Critiques

Playboi Carti

Whole Lotta Red

  • AWGE / Interscope
  • 2020
  • 63 minutes
6,5

L’univers de Playboi Carti est moins composé de cadences ingénieuses ou d’une plume puissante que d’une aura intoxicante qui agit en tandem avec des beats aux yeux écarquillés. Depuis sa sortie en 2018, Die Lit est louangé comme un certain aboutissement du trap et du rap murmuré. En répétant une poignée de phrases par chanson et à l’aide d’inflexions parmi les plus aiguës du hip-hop, la présence vocale de Carti agit en tant que spectre autour de la musique qui, elle, cherche à rassembler un mosh pit. La substance lyrique est mince malgré les stupéfiants et le sexe qui abondent, mais entre le rappeur qui hurle des mélodies amorphes et la production psychédélique de Pierre Bourne, ça slap.

Whole Lotta Red réussit à nous plonger dans un univers d’adrénaline et de sédatifs, de plaisirs instantanés et de répétitions envoûtantes. Rockstar Made, qui amorce la débandade munie de basses étirées et de synthétiseurs technicolor, commence avec le mantra « Never too much ». Mais avec vingt-quatre chansons et soixante-trois minutes de musique, quelqu’un aurait pu lever la main en suggérant un tri. Alors que Die Lit comptait plus de dix contributions par des vétérans du hip-hop, WLR partage seulement le micro avec Kanye West, Kid Cudi et Future. Quant à la réalisation partagée entre dix-huit musiciens, le résultat est moins concentré que sous le règne de Pierre Bourne, mais il crée un effet cumulatif qui nous y ramène au fil des écoutes.

Beno! apaise l’agressivité initiale de l’album avec une musique espiègle aux sonorités 16-bits. JumpOutTheHouse ramène la foudre de plein fouet avec une bouclequi pourrait broyer les fondations d’une banque, mais M3tamorphosis freine l’élan avec une atmosphère d’indifférence. Les voix de fond inertes de Kid Cudi n’aident pas ni la reprise de la formule Travis Scott, par ailleurs. Teen X possède une mélodie accrocheuse et un couplet approprié de la part de Future, sauf que l’ensemble est brimé par des cris aigus incessants qui supportent difficilement la brutalité environnante.

Suivant la logique d’odes ultra-violentes à l’hédonisme, la musique conserve un ton exaltant, mais comme la publicité gothique ridicule entourant l’album, certains moments tendent vers le sinistre et renforcent le sens du titre Whole Lotta Red. « When I go to sleep, I dream ‘bout murder », est répété dans No Sl33p.
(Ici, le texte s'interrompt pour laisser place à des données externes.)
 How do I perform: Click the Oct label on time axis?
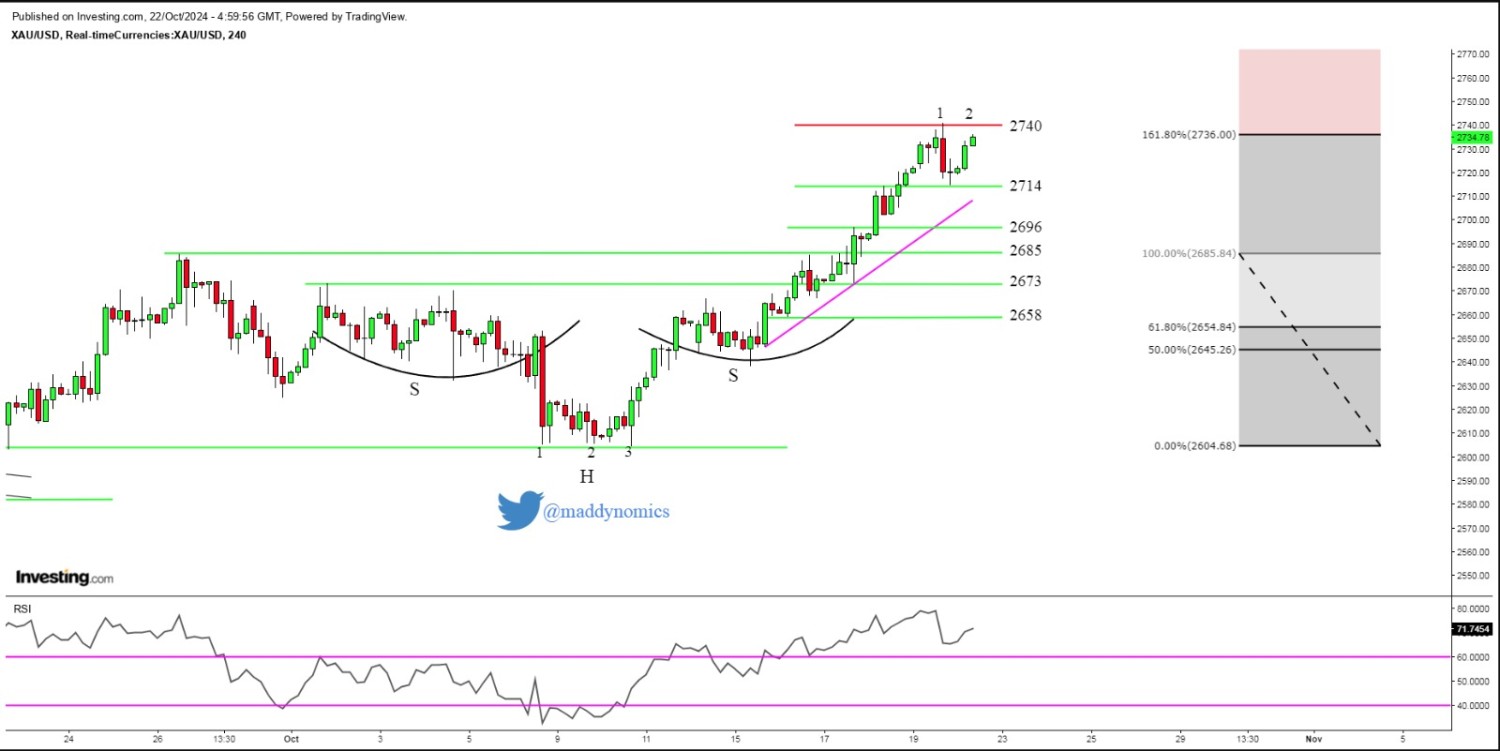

Vamp Anthem reprend une mélodie de Bach qui suscite rapidement l’image du tonnerre au-dessus d’un manoir décrépit, et de la façon que Carti articule son texte, on comprend presque mieux « feeling empty » que « vamp anthem ».

WLR est à la fois soutenu et ralenti par ses transitions rapides d’une pièce à l’autre, qui donne envie de poursuivre l’écoute, mais aussi de constater la nature expéditive de certains sketches. À partir de New N3on, la soupape relâche sa tension accumulée jusque-là, et une impression de remplissage devient plus imposante à chaque chanson. Si Not Playing veut qu’on prenne Carti au sérieux, la réalisation évoque la trame d’un jeu vidéo. En concluant l’album avec le soutien de Justin Vernon et de James Blake, WLR procure le sentiment d’avoir survécu à un manège qui, dans son excès divertissant, nous laisse étourdis et prêts pour un retour confortable à la maison.

Une des qualités qui me ramène à Die Lit est sa capacité à m’émouvoir, entre autres par l’euphorie et la mélancolie qui définissent des chansons comme Long Time, Shoota, Flatbed Freestyle et R.I.P. Fredo. De tels moments sont plus difficiles à trouver parmi WLR. C’est une escapade qui prend des risques et c’est un successeur qui en a valu l’attente, mais qui aurait mérité une séquence chansonnière plus concise.